Hello!
I'm currently using the SAS Guide 8.1 for an analysis, and I want some help for creating a specific table.
My initial dataset is the sales of my business, which contains these main informations:
I want to make a table that counts how many customers have made a purchase on May/2020 and June/2020. Then on June/2020 and July/2020, and so on...
The objective is to see my level of fidelization, creating a retention KPI (how many customers that bought this month were here last month too?)
I think that the best way to create this calculation is programming a loop-like code, but I don't have the knowledge for that yet.
If anyone needs additional information, please, let me know.
Thanks!
I think to get started it would help if you posted a picture of what you want this table to look like in the end after you summarize it. It would also be good to clarify how you want to count the customers with gaps in their transactions. What if they purchased in May and July but not June. Does that count as a repeat customer to you?
Hi, Nicole.
Thanks for answering!
So, the table would look like this:
The date columns could be in date format.
The distinctActiveCustomer column is the number of customers that made at least 1 purchase on that month. The retainedCustomers are the same, but with the addition that they bought on last month too.
About your question, it has to be on two sequential months. If anyone "leaps" a month, they wouldn't be counted.
I'm here if you need anymore details.
Best regards,
Renan
If the data is sorted by YEARMONTH/ID, then you can read the data in groups. Each time a unique ID is encountered, add it to a hash table for the currentmonth and increment the number of distinct current id's. If the ID in hand is also present in the hash table for the preceding month, then add to the retained customer count.
At the last record for a given yearmonth, output the counts, clear the hash table representing the previous month, and reuse it for the upcoming current month (the hash table for the current month then become the object holding the newly prior-month data).
Here is untested code that does that.
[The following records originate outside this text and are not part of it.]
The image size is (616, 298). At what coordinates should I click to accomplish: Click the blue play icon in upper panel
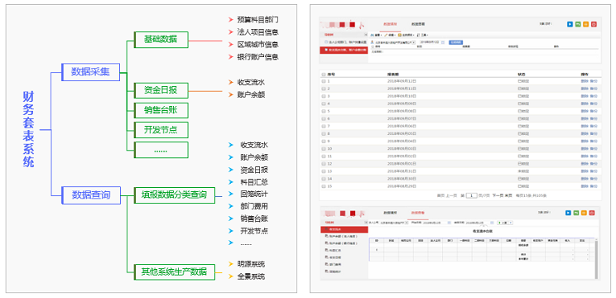pos(570,24)
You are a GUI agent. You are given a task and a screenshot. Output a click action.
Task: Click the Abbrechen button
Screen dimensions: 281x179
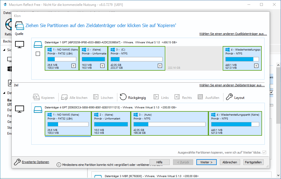(x=230, y=162)
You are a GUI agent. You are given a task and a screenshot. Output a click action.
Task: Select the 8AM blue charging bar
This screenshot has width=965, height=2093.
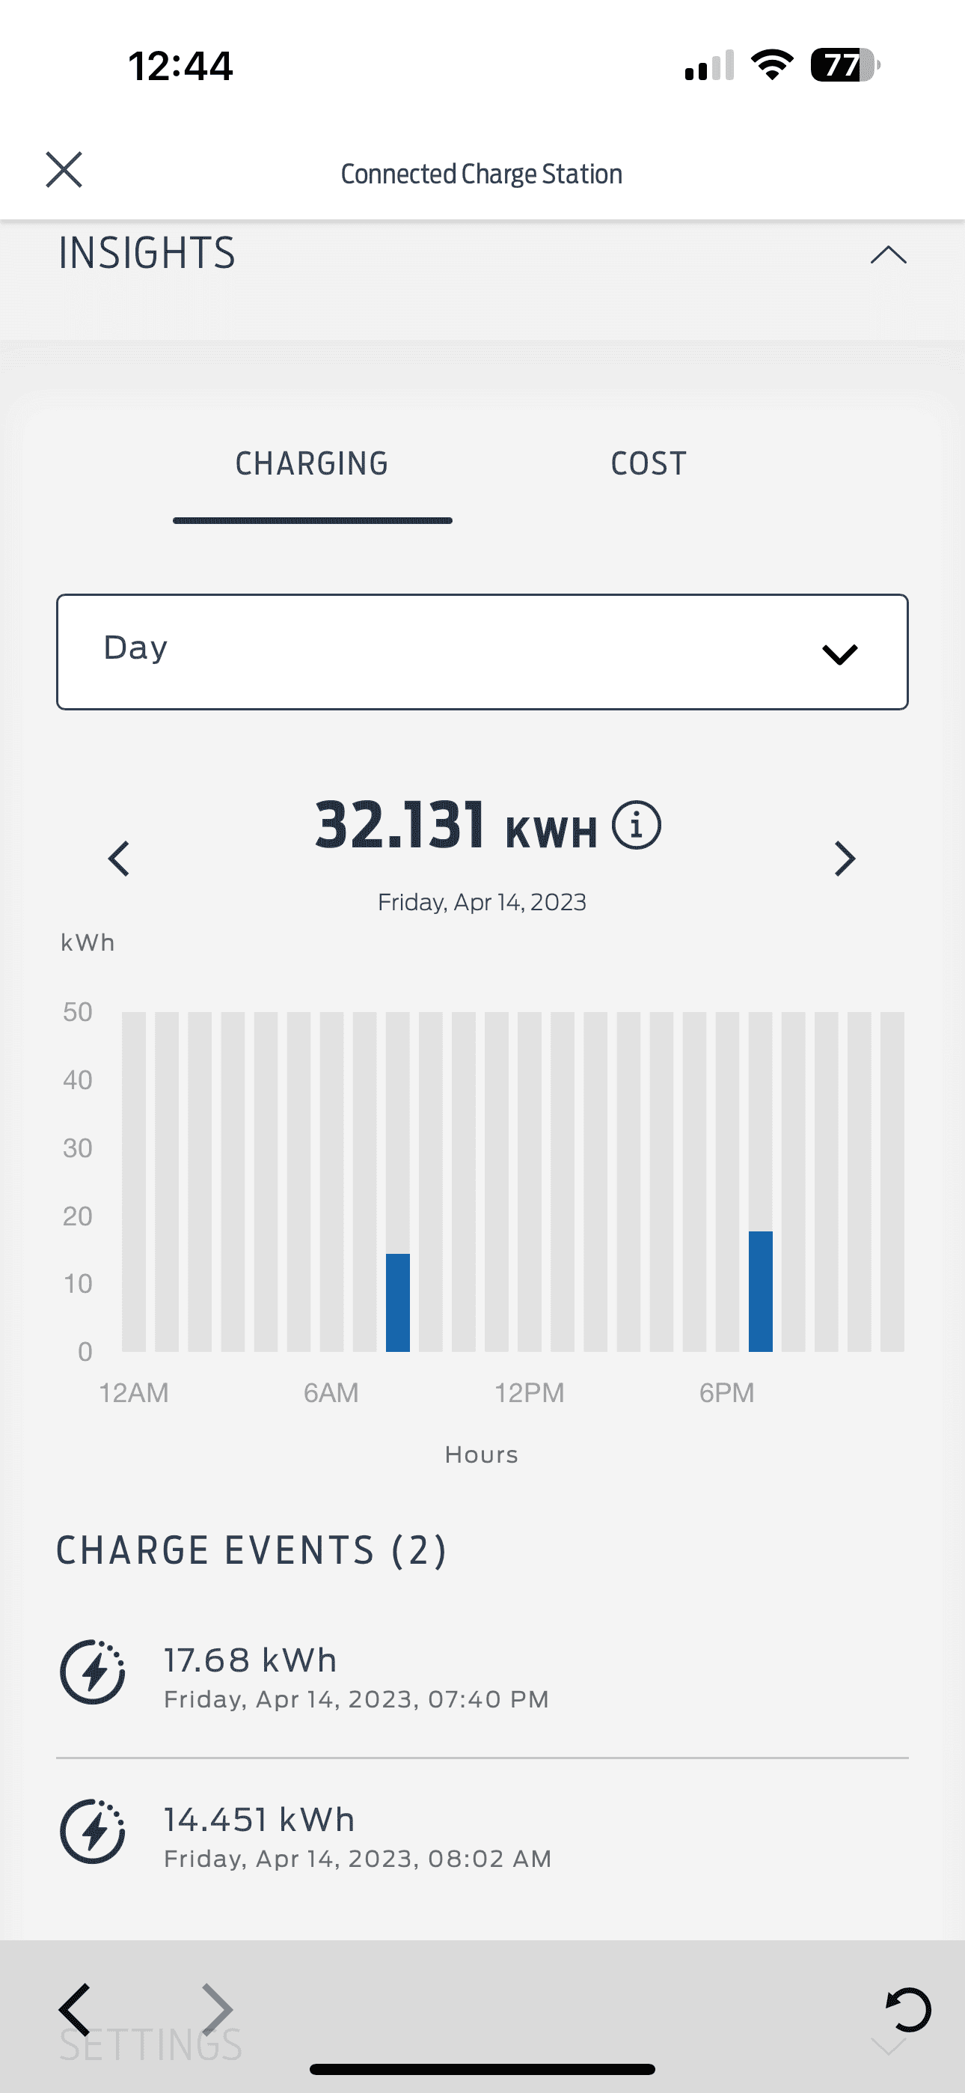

I repeat, this assumes that data set HAVE is sorted by YEARMONTH/ID:
data want (keep=yearmonth distinctactivecustomer retainedcustomers);
set have;
by yearmonth id;
if first.yearmonth then call missing(distinctactivecustomer,retainedcustomers);
if _n_=1 then do;
declare hash mntha ();
mntha.definekey('id');
mntha.definedone();
declare hash mnthb ();
mnthb.definekey('id');
mnthb.definedone();
end;
retain _curm 'MNTHA' ; /*Indicator of which hash is for current month*/
if last.id; /*Process the id in hand once */
if _curm='MNTHA' then do;
mntha.add();
if mnthb.chk()=0 then retainedcustomers+1;
end;
else do;
mnthb.add();
if mntha.chk()=0 then retainedcustomers+1;
end;
if last.yearmonth;
/* Alternate identity of the current month hash object */
if _curm='MNTHA' then _curm='MNTHB'; else
if _curm='MNTHB' then _curm='MNTHA';
/* Now clear the "current" month hash, in preparation for next month */
if _curm='A' then mntha.clear(); else
if _curm='B' then mnthb.clear();
run;
If the data are sorted by yearmonth (but not sorted by id within yearmonth), then this minor modified code should do. The "if last.id;" statement is deleted, and the 2 statements using the hash add methods (mntha.add() and mnthb.add()) are embedded in IF conditions (i.e. don't attempt to add an id to a hash if it is already there).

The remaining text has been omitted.